The educational make-up of football again indicates the working class base of the sport. Frank Lampard and Alex Oxlade-Chamberlain were the only privately-schooled players in England's recent 21-man squad against Brazil.
Football has always been associated with the working class.
But there are signs that this is changing. Derby's 17-year-old starlet Will Hughes, reportedly coveted by several Premier League clubs, is one of three young professionals to have gone to Repton School, a private school in Derbyshire.
Chelsea winger Victor Moses, 22, went to Whitgift School in Croydon while at the Crystal Palace academy.
Significantly perhaps, both Lampard and Oxlade-Chamberlain are the sons of former footballers.
With the staggering rise in the affluence of footballers and the likelihood that many will send their children to private schools, there could be more sons following fathers and changing the educational make-up of the game.
But the skew towards private schools in some sports should not necessarily be taken as a substitute for class.

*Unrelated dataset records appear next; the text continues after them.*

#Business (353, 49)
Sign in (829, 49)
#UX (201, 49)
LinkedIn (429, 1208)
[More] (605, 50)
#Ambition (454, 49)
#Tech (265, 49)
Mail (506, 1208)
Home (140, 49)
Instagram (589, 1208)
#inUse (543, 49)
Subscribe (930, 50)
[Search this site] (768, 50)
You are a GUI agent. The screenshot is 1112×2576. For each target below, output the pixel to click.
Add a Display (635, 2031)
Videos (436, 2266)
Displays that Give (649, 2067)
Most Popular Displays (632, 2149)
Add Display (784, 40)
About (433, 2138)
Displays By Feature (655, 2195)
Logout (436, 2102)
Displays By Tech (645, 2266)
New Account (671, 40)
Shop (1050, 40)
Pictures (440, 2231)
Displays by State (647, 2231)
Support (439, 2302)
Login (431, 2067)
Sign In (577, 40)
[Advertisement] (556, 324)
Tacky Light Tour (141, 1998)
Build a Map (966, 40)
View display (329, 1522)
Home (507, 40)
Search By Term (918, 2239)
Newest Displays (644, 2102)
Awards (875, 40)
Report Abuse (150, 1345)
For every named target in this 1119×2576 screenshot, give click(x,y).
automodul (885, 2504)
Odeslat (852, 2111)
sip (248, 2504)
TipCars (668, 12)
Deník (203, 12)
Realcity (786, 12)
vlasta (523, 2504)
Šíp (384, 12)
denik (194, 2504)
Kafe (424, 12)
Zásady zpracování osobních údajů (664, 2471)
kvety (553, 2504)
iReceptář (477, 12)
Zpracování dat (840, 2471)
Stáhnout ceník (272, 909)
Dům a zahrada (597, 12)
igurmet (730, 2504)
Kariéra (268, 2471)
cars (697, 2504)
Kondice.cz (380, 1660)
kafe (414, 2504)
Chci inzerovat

The example of Victor Moses highlights another phenomenon. The ethos of many private schools places a strong emphasis on competitive sport as having "a positive influence on every pupil", as Repton puts it.
It has led the likes of Moses to receive scholarships and bursaries that open the doors to private schools for those who could not normally afford it.
Angus Porter, chief executive of the Professional Cricketers' Association, says this is an important point. He notes that although England international Joe Root went to a private school, "he does not have a [private] school background".
"Many are only in public school because they are very good," he says.
And of course any statistics that simply split sports professionals into private and state cannot reflect the class of grammar and academy schools that produce a disproportionately high number of sportsmen and women.
England footballers Scott Parker and Shaun Wright-Phillips both attended state school Haberdashers' Aske's Hatcham College in London.
But compared with the average state school, both facilities and the focus on sport can seem vastly superior in private schools.
North London's private Harrow School boasts two all-weather multi-sport pitches, an indoor climbing wall, a weights room, a swimming pool and a sports hall. There are courts for tennis, rackets, squash and fives. It has its own golf course. The school claims an Olympic-standard running track with a water jump for the steeplechase.
It's at the top end of the private sector, but the facilities disparity can be pronounced even among lesser schools.
For many it might be part of the explanation for the skewed statistics in some sports.